Is it Risky to Fix and Flip for Funding?
As with any investment, the more significant the risk you’re willing to take on, the more reward you should rightfully expect. However, there is also a point of diminishing returns, so one must carefully consider all of the risks to make sure the potential reward is in fact worth the risk one is considering.
So, with that said, is it risky to fix and flip for funding to raise capital to pursue real estate investing? As any student who has ever solved a word problem will tell you, it’s important to consider the relevant aspects of the situation to find the solution.

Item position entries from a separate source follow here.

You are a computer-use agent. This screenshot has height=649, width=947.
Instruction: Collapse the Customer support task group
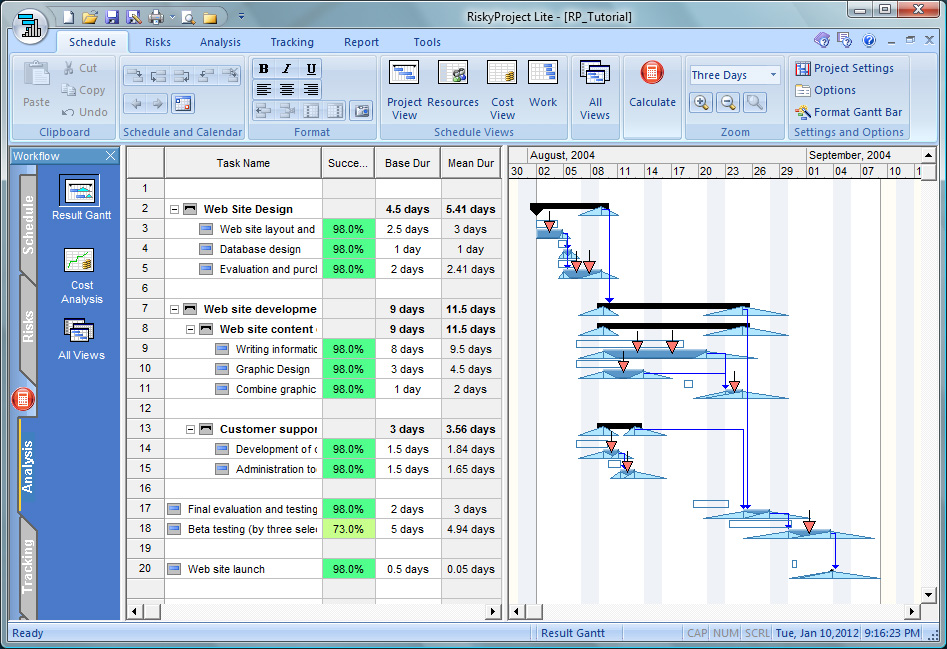[190, 429]
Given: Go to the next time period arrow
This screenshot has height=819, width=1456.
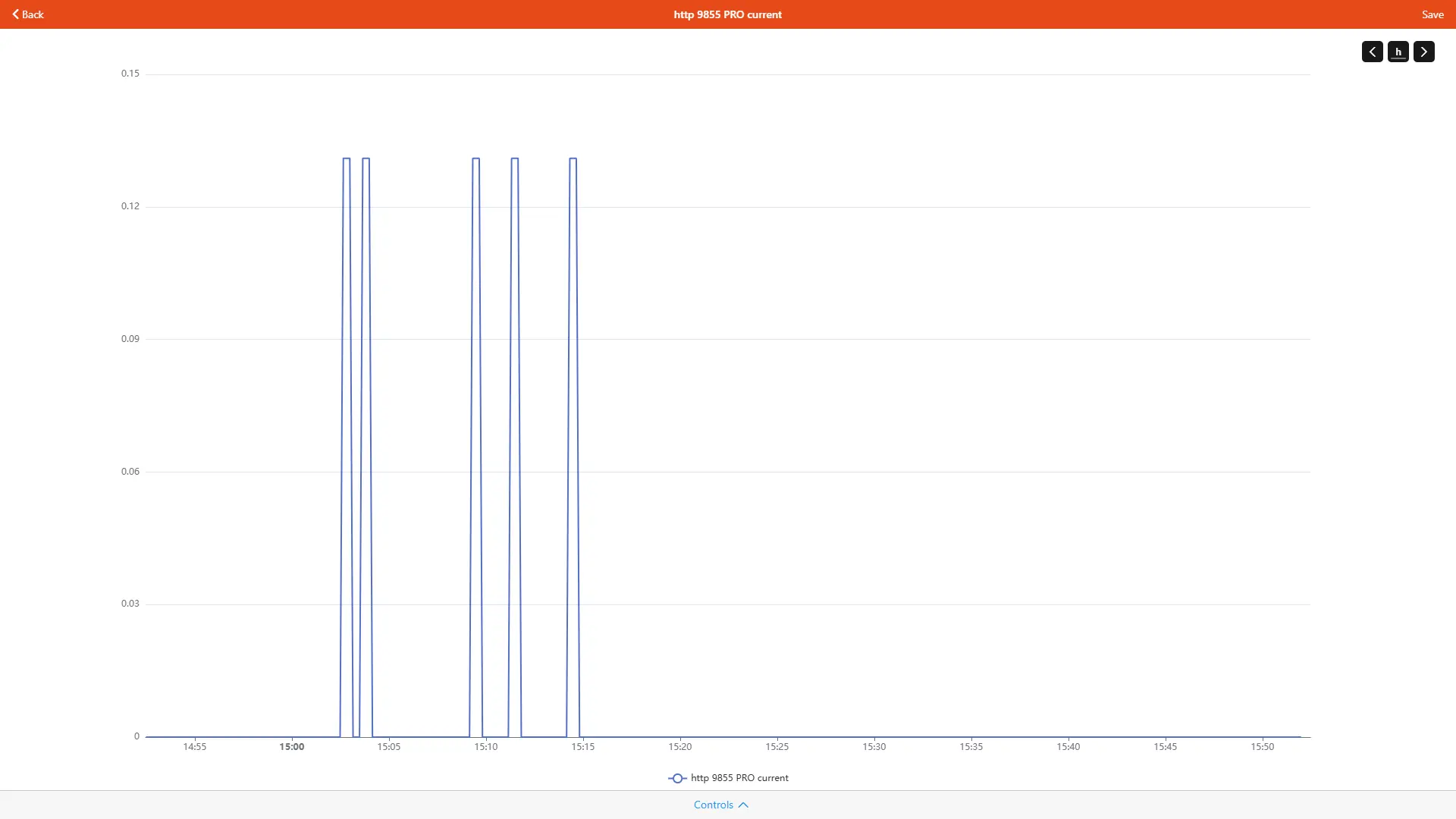Looking at the screenshot, I should pos(1423,52).
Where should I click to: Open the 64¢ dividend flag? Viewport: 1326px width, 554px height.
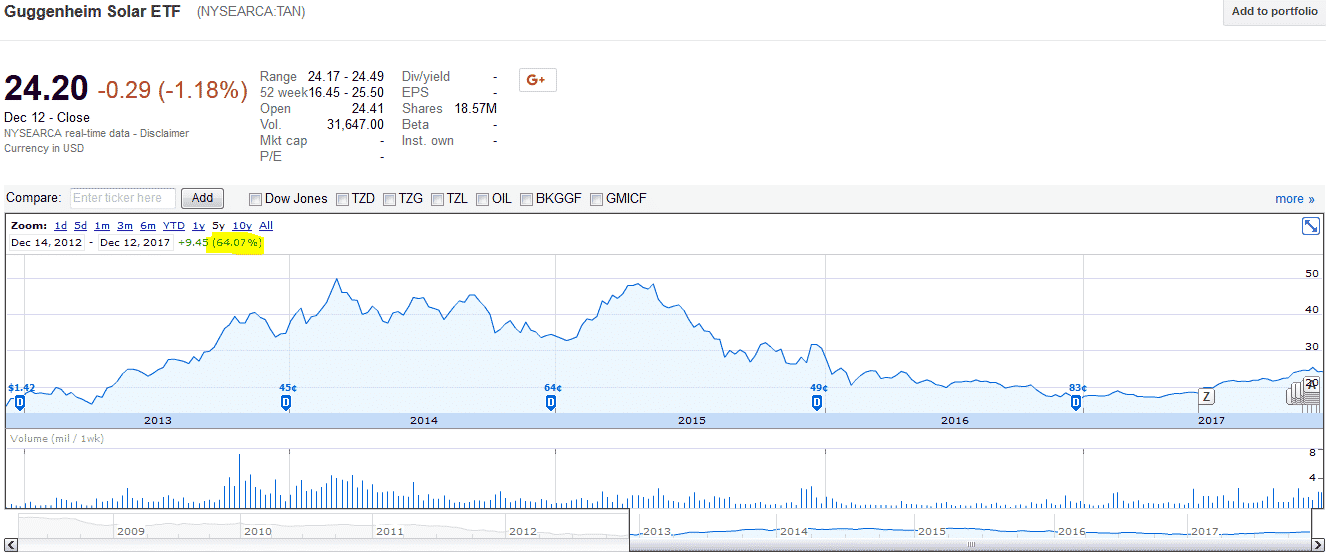coord(551,403)
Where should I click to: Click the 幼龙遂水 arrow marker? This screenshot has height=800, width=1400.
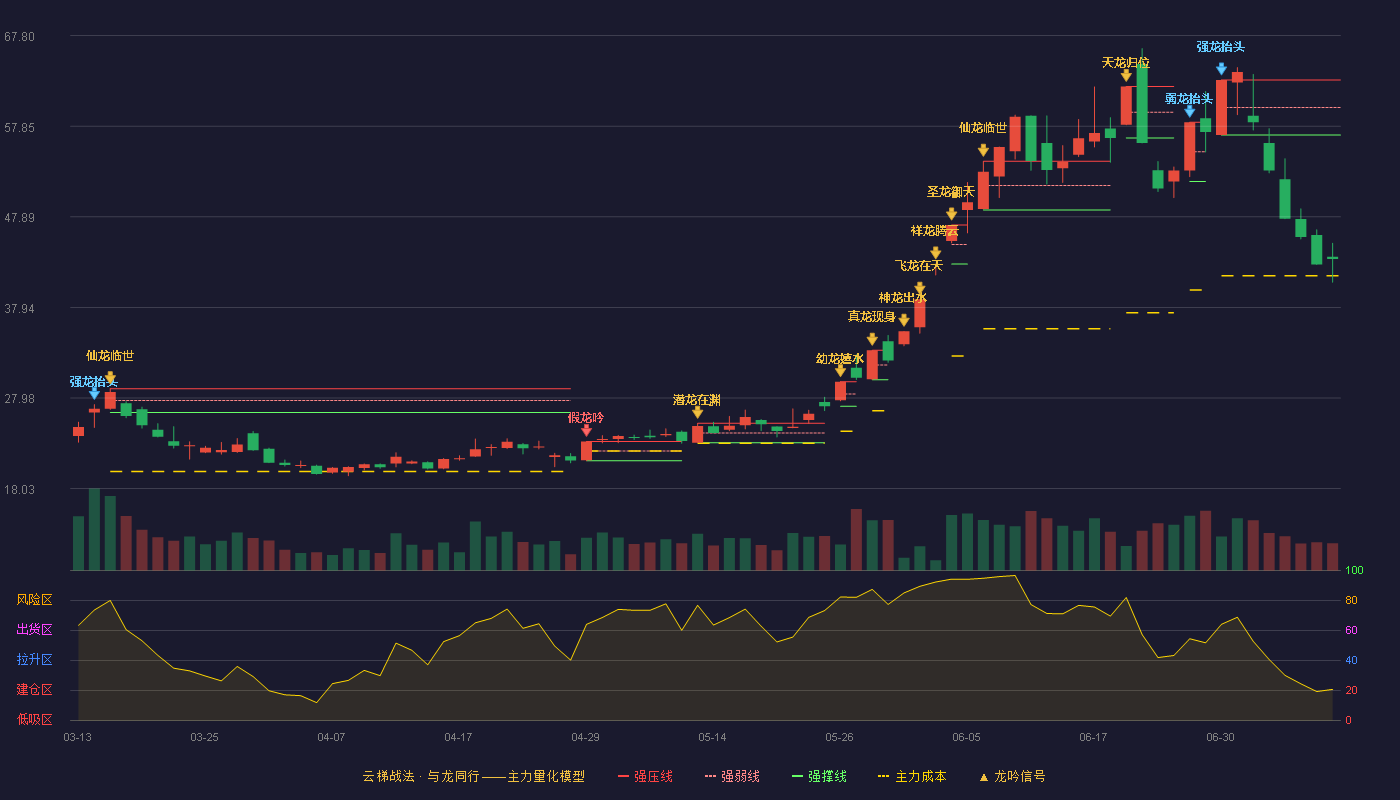(x=840, y=371)
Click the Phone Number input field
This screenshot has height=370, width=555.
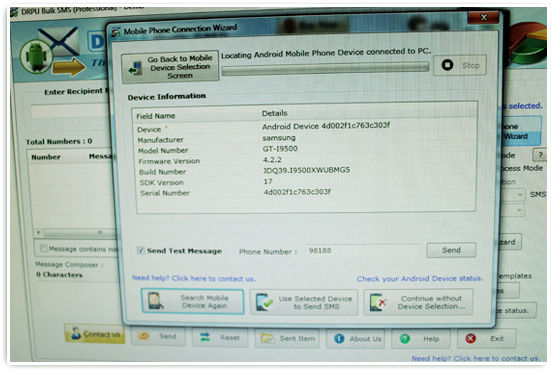coord(363,251)
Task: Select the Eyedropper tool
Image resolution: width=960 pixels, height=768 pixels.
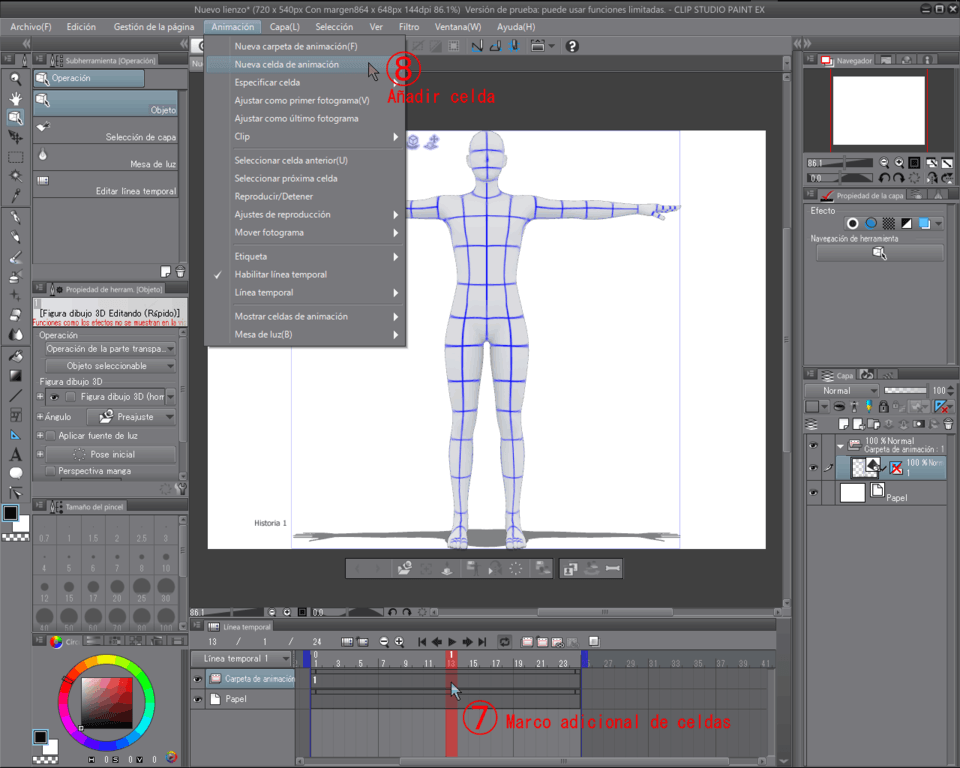Action: click(16, 196)
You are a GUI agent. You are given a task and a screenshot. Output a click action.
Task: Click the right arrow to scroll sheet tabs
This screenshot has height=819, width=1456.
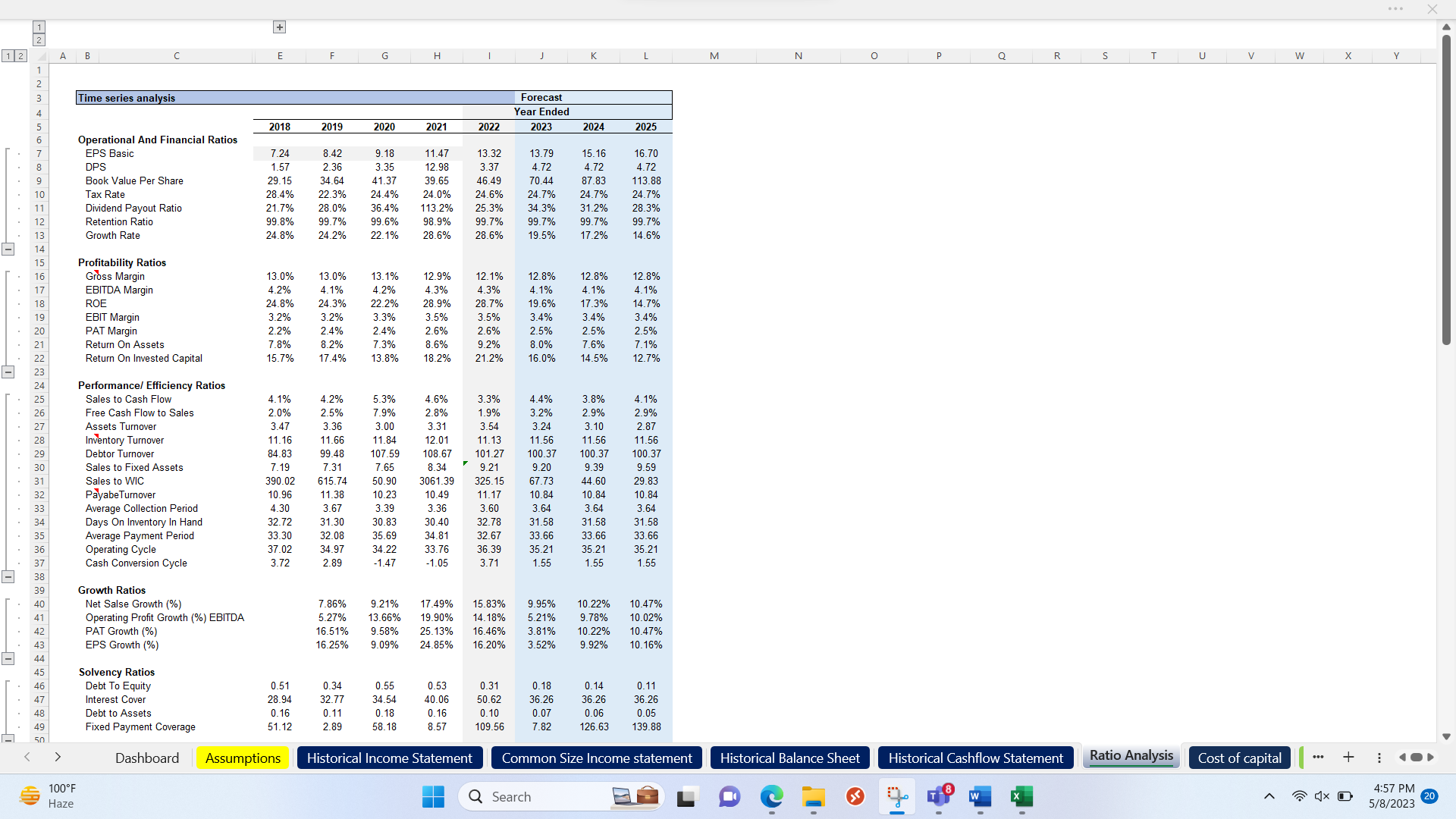click(x=1430, y=757)
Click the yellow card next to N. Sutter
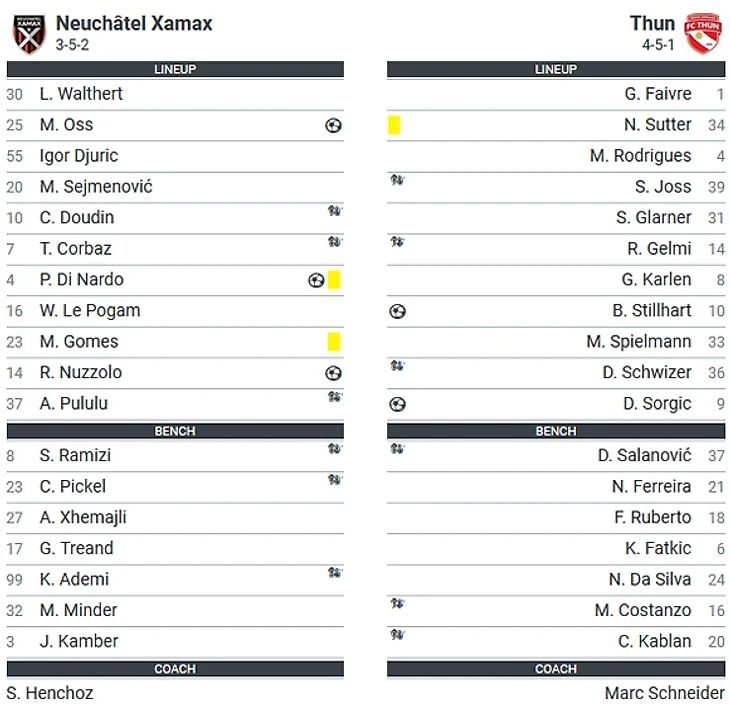Screen dimensions: 730x707 click(394, 125)
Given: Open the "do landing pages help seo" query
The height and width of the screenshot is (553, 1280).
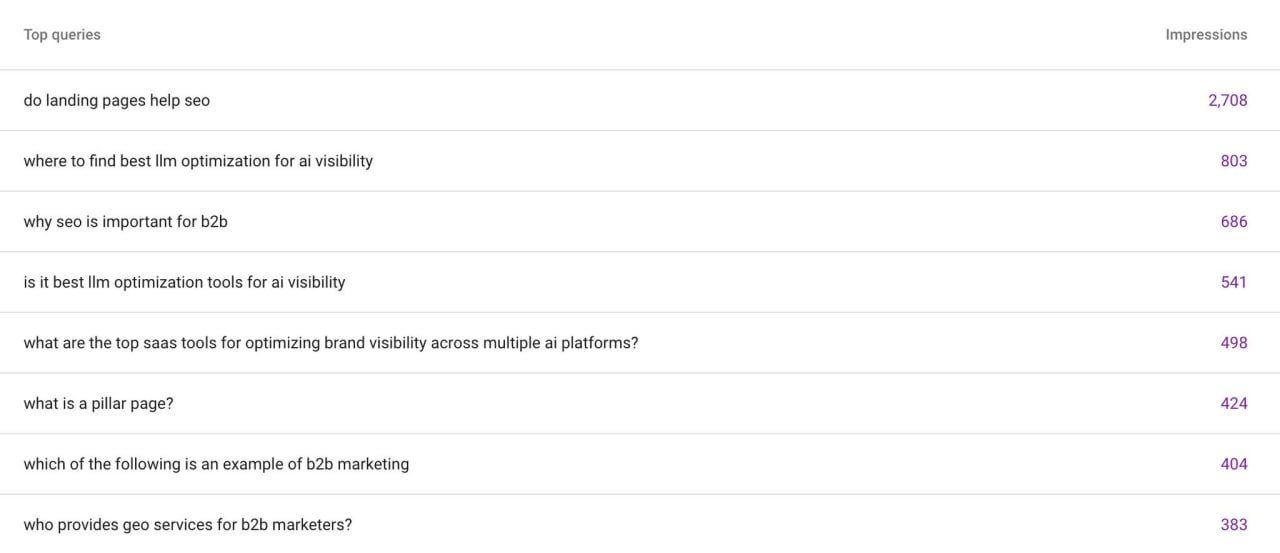Looking at the screenshot, I should tap(117, 100).
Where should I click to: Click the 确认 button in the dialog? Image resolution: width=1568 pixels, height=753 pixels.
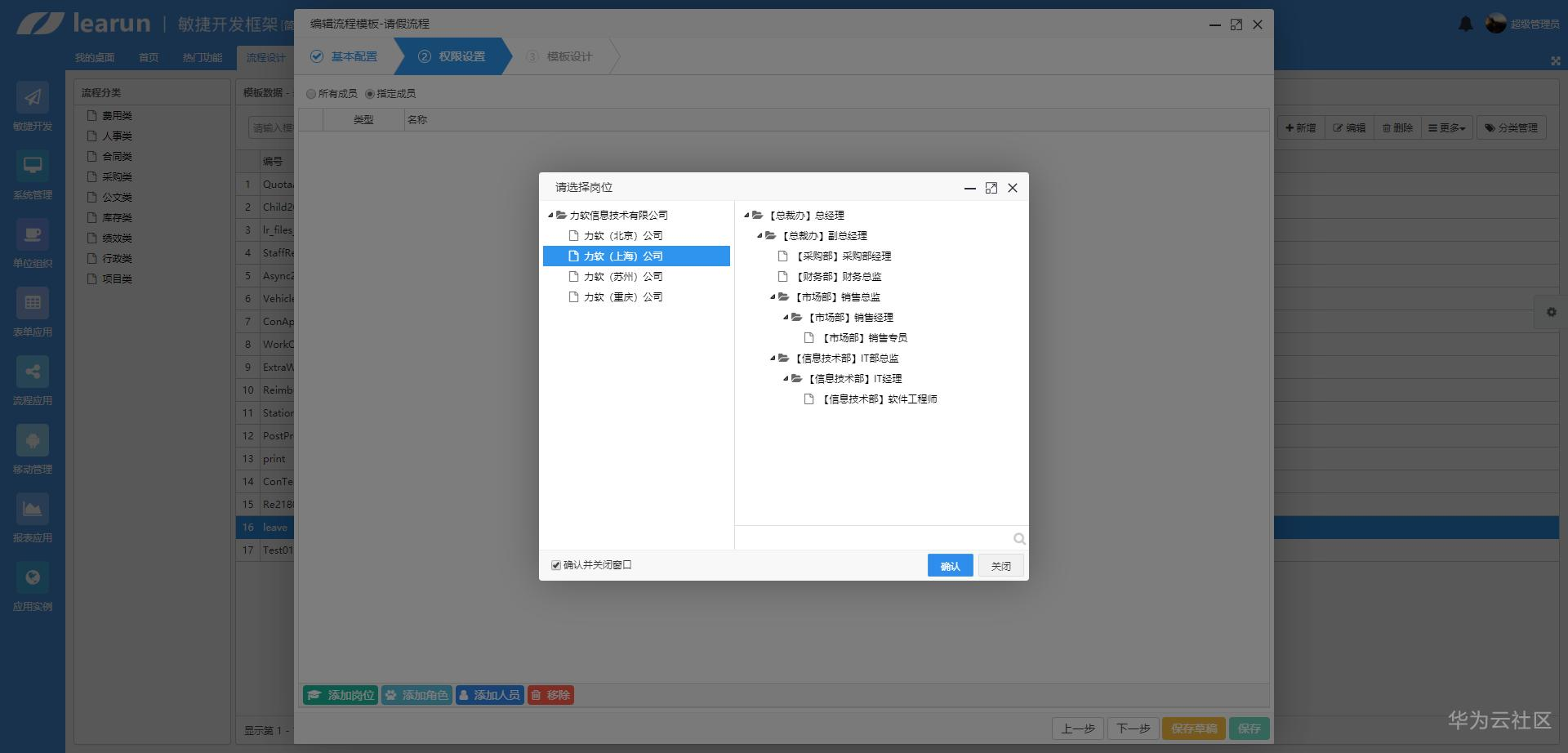[950, 565]
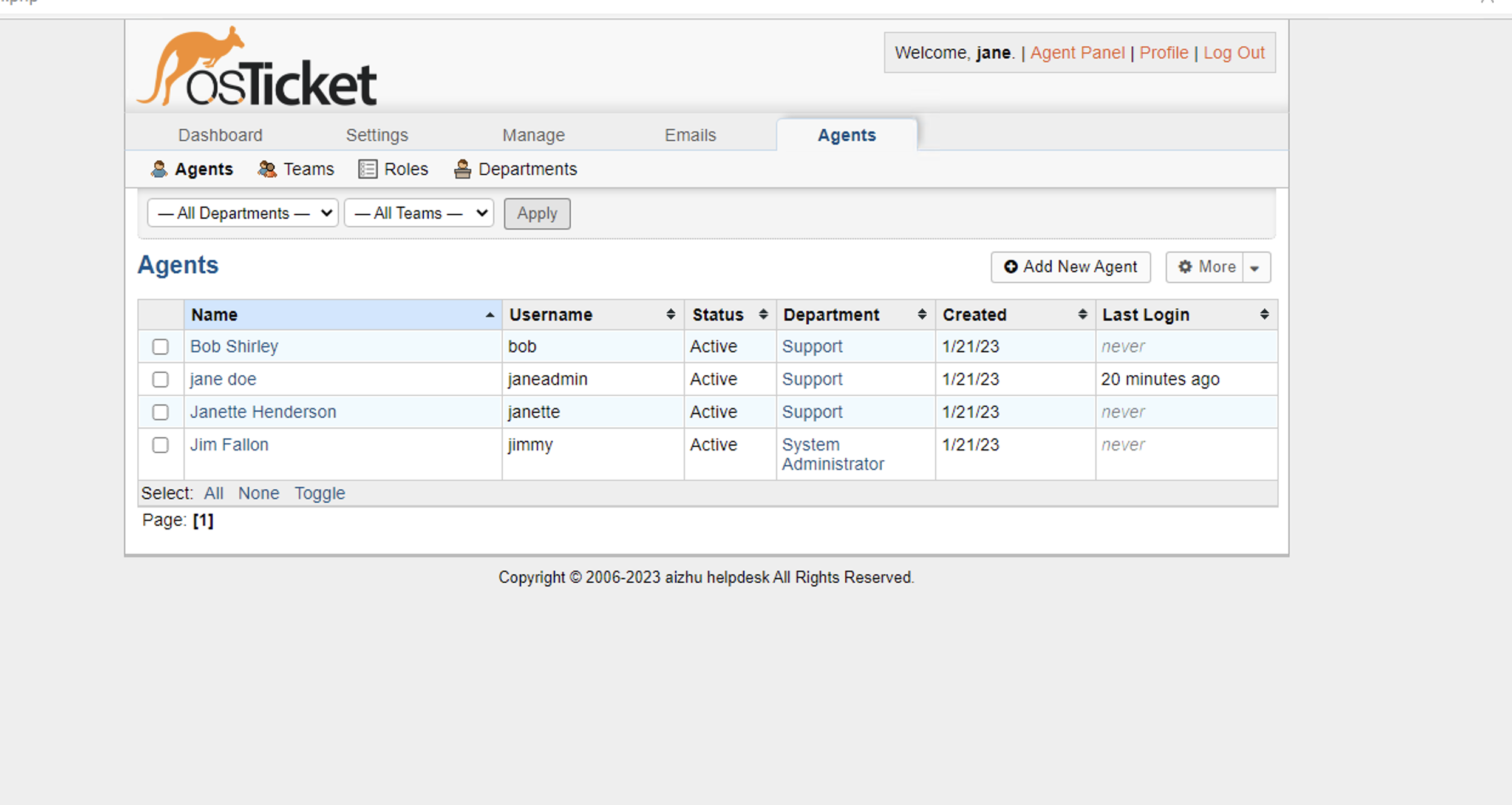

In this case, what you choose to do with the money once you make it is irrelevant. Yes, there are some specific considerations one should bear in mind when considering a real estate investment, but where the money comes from to get you started is irrelevant (as long as it’s legal).
So, the real question here is, it risky to fix and flip houses?
If you watch late-night infomercials, it looks so easy and there seems to be unlimited profits to be made. After all, there’s this dumpy-looking guy standing between a Lamborghini and a Bentley, holding a champagne flute with two breathtakingly beautiful women on either side of him and a house rivaling the Taj Mahal in the background.
So it must be easy—right?
The reality of the situation is the more experience you have the easier it becomes. You learn to look for deals that will work.
You have the good sense to hire a contractor — rather than try to do the work yourself on weekends.
And, you are smart enough to operate in an area of the market with a lot of demand, so the houses will sell quickly once they’re rehabilitated.
It costs a lot of money to fix and flip homes, and honestly, if you qualify for a loan to do so, you likely qualify to borrow the capital to buy rental property if that’s your ultimate goal. In addition to buying the home, at minimum, you’ll need to be in a position to pay a contractor, cover listing and broker fees, as well as satisfy the holding costs that will accrue between the time you purchase the property and the time you sell it.
If you can borrow enough money to do all of that, you can likely swing the down payment on an income property, go straight into investing, have your tenants pay all of those costs and make a profit.
What it really comes down to is whether you want to be in the business of fixing and flipping, or you want to be a landlord. Nobody’s saying you can’t do both, but if you’re in a position to do one, you really don’t need to do the other one to get started. If you qualify for a loan to purchase a property to flip and your ultimate goal is to be a landlord, why take the interim step? Use the loan to buy an income property and be done with it.